**WRITTEN TASK**
Can you quote the lines that start at the one containing "Expand details for" and end at the one containing "Image resolution: width=621", both included, reproducing them word for word?
________________________________________
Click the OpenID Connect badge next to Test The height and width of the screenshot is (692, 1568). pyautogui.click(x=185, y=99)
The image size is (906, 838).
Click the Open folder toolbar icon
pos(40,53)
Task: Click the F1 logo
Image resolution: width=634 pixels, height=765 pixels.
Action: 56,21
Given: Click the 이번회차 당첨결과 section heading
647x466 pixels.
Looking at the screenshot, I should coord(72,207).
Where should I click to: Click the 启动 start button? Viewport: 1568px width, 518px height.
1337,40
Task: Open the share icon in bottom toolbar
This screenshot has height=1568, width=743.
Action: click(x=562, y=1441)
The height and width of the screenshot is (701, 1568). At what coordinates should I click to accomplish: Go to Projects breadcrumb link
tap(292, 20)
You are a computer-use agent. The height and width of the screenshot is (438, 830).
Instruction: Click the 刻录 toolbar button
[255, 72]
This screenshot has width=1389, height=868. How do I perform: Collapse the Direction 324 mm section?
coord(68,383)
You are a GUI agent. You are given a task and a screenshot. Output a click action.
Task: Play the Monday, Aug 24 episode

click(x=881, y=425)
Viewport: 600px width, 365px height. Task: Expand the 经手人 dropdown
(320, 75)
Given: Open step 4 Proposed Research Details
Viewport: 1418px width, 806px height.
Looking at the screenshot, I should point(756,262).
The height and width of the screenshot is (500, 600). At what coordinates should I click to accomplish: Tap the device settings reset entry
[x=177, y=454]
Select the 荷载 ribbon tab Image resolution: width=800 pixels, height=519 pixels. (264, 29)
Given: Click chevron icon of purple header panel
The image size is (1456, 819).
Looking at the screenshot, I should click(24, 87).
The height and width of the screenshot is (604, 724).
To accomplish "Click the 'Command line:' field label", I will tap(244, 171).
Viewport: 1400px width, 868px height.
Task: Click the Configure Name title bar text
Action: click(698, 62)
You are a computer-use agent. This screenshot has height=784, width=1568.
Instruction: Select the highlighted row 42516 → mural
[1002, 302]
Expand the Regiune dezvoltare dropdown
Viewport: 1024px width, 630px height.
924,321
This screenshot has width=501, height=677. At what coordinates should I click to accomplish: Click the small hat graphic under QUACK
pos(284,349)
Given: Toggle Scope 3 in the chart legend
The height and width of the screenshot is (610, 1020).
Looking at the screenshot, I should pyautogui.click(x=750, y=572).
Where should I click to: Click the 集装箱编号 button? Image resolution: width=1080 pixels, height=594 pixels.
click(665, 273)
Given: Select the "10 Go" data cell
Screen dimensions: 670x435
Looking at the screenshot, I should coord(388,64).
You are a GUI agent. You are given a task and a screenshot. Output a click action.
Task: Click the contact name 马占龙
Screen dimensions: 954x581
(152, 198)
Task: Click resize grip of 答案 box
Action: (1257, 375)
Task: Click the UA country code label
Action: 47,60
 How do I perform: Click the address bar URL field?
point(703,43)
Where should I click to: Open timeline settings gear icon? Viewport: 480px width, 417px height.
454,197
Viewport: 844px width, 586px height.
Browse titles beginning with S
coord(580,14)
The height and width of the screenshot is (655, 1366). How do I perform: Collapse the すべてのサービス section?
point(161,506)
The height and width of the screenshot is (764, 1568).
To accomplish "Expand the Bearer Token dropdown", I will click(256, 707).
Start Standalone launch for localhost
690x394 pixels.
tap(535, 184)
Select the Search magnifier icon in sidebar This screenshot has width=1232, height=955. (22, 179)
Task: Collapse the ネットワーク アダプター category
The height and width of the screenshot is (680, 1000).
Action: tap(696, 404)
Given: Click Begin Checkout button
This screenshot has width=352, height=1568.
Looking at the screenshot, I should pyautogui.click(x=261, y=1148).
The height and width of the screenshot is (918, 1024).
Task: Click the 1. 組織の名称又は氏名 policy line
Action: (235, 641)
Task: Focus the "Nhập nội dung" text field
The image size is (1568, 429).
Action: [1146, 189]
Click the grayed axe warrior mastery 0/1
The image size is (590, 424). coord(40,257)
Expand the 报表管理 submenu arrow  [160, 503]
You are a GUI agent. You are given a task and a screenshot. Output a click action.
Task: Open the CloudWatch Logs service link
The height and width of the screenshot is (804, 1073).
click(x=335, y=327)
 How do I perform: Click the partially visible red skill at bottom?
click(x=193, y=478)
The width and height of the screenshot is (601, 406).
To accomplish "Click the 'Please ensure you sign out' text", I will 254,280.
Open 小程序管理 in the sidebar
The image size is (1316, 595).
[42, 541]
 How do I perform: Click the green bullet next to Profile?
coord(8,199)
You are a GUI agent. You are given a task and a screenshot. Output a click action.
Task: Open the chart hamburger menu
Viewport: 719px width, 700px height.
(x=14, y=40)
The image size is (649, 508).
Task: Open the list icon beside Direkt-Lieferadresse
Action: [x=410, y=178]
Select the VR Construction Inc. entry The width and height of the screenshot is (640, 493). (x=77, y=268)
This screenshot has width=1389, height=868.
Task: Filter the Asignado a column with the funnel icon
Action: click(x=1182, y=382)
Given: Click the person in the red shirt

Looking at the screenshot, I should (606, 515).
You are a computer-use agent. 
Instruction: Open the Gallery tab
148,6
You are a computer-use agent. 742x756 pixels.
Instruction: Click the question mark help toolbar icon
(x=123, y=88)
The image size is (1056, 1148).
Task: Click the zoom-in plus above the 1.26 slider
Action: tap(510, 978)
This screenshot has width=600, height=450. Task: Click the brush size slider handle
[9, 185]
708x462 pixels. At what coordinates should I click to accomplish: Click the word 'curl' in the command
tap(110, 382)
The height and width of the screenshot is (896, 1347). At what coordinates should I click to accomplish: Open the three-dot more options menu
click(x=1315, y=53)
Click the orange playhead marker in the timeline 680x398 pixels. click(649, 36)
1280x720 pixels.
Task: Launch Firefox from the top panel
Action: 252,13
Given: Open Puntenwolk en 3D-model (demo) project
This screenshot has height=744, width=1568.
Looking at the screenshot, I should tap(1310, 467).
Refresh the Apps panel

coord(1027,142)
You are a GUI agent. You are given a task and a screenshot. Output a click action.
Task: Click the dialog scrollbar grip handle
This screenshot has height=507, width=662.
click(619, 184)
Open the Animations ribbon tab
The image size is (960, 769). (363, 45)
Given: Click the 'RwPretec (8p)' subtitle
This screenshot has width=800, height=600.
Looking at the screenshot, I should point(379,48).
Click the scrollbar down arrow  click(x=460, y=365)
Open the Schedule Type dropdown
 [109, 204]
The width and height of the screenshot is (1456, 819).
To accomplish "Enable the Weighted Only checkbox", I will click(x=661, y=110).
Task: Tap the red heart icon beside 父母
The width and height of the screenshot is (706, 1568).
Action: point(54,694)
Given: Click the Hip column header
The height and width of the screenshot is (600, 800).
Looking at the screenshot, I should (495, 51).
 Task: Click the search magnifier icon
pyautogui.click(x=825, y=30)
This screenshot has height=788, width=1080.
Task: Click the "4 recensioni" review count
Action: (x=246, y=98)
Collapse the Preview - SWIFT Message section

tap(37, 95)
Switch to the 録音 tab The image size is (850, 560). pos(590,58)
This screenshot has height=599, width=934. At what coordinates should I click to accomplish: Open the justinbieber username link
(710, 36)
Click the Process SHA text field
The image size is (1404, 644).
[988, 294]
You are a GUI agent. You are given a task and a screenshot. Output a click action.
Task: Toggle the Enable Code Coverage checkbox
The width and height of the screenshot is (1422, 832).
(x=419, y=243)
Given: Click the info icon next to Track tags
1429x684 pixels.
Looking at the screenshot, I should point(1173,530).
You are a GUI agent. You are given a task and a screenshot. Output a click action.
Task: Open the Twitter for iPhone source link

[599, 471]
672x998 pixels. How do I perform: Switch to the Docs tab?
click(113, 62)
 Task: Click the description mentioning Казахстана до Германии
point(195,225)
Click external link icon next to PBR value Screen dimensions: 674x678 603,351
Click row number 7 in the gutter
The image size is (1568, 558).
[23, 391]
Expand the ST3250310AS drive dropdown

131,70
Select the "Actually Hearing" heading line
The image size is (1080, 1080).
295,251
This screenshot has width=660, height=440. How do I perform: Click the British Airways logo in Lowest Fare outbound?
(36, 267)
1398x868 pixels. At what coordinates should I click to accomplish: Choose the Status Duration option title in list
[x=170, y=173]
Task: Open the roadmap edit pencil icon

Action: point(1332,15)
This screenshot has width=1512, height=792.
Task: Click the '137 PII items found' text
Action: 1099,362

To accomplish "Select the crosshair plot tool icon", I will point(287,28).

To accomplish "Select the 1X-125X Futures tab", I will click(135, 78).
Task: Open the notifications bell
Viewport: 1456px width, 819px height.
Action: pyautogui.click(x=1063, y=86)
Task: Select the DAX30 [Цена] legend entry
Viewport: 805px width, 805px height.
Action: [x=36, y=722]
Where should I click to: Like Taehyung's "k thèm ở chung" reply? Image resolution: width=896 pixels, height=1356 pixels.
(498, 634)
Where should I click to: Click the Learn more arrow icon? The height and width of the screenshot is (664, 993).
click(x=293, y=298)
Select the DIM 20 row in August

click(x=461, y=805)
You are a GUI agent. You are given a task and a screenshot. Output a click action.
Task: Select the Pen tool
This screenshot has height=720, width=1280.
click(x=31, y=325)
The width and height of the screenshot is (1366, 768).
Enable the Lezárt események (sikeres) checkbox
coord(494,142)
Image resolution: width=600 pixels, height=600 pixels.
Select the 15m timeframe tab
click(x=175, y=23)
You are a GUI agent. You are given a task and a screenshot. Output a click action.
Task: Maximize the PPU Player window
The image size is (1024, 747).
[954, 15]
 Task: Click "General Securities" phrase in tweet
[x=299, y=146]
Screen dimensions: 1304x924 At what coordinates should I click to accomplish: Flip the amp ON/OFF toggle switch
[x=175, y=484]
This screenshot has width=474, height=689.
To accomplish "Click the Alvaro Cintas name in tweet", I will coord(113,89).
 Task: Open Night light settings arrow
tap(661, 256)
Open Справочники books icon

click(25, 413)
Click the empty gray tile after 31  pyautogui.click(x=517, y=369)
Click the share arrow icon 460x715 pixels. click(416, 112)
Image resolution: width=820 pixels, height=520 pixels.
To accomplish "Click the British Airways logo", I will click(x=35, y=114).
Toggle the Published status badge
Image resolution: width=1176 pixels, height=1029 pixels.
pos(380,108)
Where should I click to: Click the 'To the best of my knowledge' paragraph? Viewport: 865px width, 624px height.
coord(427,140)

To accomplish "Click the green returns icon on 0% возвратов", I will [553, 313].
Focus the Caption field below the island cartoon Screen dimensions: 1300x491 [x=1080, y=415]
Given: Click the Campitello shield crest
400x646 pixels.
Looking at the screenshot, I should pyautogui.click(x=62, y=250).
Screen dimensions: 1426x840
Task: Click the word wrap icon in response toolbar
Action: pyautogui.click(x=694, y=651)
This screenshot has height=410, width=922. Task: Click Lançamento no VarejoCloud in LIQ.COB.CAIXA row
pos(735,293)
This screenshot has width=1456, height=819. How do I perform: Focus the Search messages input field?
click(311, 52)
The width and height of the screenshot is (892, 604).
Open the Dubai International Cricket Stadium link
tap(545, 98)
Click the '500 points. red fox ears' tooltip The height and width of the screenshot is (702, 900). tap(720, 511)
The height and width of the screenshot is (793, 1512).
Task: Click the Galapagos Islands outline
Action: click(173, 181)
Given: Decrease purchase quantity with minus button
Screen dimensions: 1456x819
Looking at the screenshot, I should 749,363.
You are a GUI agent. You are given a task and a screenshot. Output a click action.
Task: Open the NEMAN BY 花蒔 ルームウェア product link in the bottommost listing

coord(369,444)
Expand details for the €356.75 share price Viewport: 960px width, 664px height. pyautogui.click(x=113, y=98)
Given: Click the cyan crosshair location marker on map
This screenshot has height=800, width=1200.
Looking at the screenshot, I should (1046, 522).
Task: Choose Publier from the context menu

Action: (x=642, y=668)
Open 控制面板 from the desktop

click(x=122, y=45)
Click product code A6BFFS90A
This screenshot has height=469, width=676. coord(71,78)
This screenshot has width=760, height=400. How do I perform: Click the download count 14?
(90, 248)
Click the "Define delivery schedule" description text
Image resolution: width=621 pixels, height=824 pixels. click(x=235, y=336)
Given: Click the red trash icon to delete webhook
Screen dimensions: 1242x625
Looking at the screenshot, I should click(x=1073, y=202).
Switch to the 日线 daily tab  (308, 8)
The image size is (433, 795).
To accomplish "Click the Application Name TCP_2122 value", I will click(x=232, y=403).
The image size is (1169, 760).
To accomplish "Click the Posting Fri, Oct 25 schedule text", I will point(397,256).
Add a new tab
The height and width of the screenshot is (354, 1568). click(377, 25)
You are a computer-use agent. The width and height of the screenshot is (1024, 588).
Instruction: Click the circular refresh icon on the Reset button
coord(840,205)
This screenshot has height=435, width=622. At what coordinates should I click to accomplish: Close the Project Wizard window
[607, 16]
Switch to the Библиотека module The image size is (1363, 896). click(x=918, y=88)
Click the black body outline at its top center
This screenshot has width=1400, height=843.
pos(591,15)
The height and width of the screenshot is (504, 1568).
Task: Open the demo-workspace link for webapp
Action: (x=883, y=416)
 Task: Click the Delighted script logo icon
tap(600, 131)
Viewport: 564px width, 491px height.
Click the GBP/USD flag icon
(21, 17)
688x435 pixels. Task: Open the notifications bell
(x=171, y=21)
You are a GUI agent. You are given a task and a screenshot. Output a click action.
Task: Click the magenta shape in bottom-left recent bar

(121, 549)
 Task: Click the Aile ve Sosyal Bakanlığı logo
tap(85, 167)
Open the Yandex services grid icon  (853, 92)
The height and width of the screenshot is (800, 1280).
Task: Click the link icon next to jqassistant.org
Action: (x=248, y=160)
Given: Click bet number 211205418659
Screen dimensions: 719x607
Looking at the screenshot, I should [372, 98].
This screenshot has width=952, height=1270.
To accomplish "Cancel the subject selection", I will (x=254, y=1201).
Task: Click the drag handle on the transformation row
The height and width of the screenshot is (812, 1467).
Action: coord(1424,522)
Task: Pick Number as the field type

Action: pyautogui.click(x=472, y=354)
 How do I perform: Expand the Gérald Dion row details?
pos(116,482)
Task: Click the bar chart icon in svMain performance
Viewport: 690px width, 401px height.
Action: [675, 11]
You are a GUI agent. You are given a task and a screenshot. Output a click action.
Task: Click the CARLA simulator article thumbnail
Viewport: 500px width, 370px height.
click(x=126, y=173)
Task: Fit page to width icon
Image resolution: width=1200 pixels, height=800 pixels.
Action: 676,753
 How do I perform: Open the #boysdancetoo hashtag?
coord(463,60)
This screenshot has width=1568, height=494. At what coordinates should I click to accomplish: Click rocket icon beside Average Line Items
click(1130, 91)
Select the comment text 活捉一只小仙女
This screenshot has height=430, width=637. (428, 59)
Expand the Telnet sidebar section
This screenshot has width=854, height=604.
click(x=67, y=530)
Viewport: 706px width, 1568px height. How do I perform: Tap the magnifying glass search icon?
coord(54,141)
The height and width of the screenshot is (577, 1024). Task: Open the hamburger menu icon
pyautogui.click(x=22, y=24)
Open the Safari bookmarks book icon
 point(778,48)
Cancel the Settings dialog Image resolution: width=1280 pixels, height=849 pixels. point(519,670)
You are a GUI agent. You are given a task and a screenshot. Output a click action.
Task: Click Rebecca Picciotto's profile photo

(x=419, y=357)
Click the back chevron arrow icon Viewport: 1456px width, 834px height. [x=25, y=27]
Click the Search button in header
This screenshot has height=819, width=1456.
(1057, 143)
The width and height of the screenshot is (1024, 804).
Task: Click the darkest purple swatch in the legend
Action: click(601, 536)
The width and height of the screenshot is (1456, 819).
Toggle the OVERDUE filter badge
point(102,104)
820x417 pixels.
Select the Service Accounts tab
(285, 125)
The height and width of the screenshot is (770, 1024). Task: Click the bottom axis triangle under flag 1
________________________________________
**EXERCISE ANSWER**
Expand details for the €356.75 share price Viewport: 960px width, 664px height. pyautogui.click(x=113, y=98)
Given: Click the cyan crosshair location marker on map
This screenshot has height=800, width=1200.
Looking at the screenshot, I should (1046, 522).
Task: Choose Publier from the context menu

Action: (x=642, y=668)
Open 控制面板 from the desktop

click(x=122, y=45)
Click product code A6BFFS90A
This screenshot has height=469, width=676. coord(71,78)
This screenshot has width=760, height=400. How do I perform: Click the download count 14?
(90, 248)
Click the "Define delivery schedule" description text
Image resolution: width=621 pixels, height=824 pixels. click(x=235, y=336)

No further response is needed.